All this means right now is "It gives us strong path-dependence vibes, so it's probably correlated with the other stuff"
Really a spectrum.
Interesting post! I'm pretty curious about these.
A great resource for answering these questions is a set of model runs put out by the Stanford Center for Research into Foundation Models - they trained 5 runs of GPT-2 small and GPT-2 medium with 600 checkpoints and different random seeds, and released the weights. It seems like a good way to get some surface area on these questions with interesting real models. A few ideas that are somewhere on my maybe/someday research ideas list:
I'm currently writing a library for mechanistic interpretability of LLMs, with support for loading these models + their checkpoints - if anyone might be interested on working on this, happy to share ideas. This is a small subset of OpenWebText that seems useful for testing.

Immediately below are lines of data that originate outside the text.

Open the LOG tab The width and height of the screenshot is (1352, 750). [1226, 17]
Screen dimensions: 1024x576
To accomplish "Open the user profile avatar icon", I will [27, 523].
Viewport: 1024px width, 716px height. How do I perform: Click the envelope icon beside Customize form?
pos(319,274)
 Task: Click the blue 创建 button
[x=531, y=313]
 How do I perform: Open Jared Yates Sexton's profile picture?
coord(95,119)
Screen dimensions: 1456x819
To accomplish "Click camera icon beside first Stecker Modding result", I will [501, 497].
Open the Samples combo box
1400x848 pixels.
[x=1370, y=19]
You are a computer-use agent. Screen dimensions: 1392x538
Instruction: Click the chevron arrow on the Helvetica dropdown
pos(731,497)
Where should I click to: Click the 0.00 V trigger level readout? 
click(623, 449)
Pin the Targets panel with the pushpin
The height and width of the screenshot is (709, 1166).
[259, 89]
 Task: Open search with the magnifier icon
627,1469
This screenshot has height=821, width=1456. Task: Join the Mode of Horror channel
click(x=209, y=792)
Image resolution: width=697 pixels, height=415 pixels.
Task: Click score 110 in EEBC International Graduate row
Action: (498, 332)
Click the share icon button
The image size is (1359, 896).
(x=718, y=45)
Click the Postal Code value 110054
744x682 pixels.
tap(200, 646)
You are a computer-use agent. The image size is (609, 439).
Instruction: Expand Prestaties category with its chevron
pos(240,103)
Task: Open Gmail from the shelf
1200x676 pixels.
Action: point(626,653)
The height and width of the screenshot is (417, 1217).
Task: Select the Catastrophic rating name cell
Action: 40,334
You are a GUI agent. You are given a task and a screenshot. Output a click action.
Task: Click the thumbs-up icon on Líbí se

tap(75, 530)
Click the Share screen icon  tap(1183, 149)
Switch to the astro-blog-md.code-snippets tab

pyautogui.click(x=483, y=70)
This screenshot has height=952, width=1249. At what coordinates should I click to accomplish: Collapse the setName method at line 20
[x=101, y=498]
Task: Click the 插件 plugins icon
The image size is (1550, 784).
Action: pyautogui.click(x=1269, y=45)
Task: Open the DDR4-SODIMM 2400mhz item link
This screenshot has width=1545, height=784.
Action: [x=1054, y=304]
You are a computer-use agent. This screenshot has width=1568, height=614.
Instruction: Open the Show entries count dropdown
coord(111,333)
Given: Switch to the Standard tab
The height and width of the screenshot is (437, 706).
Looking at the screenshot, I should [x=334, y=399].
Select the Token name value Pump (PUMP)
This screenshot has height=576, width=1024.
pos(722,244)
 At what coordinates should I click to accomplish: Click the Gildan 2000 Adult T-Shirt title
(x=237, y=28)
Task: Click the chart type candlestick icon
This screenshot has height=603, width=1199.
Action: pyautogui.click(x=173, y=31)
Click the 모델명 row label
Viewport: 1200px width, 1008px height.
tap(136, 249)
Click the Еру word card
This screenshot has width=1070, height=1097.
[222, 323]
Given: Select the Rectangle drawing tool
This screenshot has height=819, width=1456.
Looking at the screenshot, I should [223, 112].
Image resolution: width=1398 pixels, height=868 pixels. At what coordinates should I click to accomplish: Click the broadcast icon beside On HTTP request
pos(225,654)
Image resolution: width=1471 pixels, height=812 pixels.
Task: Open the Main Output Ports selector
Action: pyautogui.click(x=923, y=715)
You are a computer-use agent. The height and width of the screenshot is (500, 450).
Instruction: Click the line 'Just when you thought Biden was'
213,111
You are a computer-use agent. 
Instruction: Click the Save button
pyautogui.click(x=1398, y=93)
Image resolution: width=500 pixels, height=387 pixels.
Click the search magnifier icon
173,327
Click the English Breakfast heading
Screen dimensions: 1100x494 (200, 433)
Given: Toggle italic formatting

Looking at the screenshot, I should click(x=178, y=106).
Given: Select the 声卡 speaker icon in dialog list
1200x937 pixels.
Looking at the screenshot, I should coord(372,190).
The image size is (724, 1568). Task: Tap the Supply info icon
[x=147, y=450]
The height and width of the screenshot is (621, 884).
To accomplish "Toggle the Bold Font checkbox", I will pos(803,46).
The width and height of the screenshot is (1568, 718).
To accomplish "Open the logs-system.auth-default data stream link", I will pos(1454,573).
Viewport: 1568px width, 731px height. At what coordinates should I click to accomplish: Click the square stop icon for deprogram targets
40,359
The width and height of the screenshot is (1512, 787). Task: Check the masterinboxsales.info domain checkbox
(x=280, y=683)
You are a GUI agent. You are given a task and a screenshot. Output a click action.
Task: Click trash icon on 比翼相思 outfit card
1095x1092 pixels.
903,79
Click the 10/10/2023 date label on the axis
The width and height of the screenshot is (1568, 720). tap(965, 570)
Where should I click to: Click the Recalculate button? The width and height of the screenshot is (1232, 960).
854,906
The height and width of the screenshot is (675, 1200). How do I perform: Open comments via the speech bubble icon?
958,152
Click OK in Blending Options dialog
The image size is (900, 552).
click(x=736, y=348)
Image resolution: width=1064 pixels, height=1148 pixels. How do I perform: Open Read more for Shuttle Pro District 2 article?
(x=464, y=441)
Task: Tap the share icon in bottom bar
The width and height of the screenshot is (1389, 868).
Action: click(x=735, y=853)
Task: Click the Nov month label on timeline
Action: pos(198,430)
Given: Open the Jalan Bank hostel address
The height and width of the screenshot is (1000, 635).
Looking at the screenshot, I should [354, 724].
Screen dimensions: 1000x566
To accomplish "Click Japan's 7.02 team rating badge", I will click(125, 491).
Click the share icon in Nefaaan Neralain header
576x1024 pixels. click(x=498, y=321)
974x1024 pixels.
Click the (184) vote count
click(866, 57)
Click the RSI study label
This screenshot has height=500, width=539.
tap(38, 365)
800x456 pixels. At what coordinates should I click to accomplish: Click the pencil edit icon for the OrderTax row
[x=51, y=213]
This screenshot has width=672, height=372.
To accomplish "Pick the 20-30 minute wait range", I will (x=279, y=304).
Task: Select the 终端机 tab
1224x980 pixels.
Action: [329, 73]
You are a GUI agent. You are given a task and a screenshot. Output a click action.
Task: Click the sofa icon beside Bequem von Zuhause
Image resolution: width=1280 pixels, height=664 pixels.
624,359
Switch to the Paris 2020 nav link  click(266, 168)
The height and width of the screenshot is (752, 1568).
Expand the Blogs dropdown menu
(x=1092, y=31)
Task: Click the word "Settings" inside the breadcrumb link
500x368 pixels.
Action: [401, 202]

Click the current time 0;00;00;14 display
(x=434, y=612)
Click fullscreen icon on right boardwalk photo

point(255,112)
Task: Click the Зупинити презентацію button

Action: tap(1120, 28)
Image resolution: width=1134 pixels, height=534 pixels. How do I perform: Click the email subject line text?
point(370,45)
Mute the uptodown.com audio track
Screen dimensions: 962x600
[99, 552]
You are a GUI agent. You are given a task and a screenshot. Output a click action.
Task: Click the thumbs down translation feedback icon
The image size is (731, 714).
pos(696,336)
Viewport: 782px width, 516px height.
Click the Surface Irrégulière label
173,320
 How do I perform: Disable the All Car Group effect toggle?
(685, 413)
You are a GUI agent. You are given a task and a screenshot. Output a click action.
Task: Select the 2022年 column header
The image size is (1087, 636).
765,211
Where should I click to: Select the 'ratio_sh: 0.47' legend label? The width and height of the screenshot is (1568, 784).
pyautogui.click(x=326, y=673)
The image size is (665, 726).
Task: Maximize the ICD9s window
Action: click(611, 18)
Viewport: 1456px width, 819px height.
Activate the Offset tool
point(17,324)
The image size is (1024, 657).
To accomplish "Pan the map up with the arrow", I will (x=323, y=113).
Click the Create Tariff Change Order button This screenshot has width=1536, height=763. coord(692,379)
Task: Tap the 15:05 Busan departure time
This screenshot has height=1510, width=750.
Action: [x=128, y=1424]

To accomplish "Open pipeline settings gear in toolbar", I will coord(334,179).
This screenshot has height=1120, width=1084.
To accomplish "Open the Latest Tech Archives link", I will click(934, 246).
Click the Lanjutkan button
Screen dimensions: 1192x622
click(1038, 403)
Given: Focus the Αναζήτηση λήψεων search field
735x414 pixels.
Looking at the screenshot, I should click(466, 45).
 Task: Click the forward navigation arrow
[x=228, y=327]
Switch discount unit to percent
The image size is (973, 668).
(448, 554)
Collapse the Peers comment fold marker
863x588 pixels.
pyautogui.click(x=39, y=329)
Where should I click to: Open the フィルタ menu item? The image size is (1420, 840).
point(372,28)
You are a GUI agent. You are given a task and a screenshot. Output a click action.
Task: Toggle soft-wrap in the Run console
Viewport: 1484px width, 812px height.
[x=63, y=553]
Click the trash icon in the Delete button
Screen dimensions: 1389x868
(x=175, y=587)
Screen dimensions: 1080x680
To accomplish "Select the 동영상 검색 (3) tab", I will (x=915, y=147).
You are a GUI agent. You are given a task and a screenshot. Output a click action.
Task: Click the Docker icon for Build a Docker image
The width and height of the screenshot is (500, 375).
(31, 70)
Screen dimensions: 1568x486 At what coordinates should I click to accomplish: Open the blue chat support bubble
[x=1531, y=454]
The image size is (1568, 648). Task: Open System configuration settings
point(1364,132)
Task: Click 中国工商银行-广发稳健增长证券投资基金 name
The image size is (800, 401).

Unrelatedly, a mark against path dependence is the induction head bump result, where we found that models have a phase change where they suddenly form induction heads, and that across a range of model sizes and architecture it forms consistently and around the same point (though not all architectures tested). Anecdotally, I've found that the time of formation is very sensitive to the exact positional embeddings used though.
When you talk about whether we're in a high or low path-dependence "world", do you think that there is a (somewhat robust) answer to this question that holds across most ML training processes? I think it's more likely that some training processes are highly path-dependent and some aren't. We definitely have evidence that some are path-dependent, e.g. Ethan's comment and other examples like https://arxiv.org/abs/2002.06305, and almost any RL paper where different random seeds of the training process often result in quite different results. Arguably I don't think we have conclusive of any particular existing training process being low-path dependence, because the burden of proof is heavy for proving that two models are basically equivalent on basically all inputs (given that they're very unlikely to literally have identical weights, so the equivalence would have to be at a high level of abstraction).
Reasoning about the path dependence of a training process specifically, rather than whether all of the ML/AGI development world is path dependent, seems more precise, and also allows us to reason about whether we want a high or low path-dependence training process, and considering that as an intervention, rather than a state of the world we can't change.
Yeah, I agree with that. I think path dependence will likely vary across training processes and that we should in fact view that as an important intervention point.
Betting markets on these questions would be nice. I'd bid pretty strongly on "nope, basically no path dependence" for most current architectures; replicability already gives us a ton of bits on the question.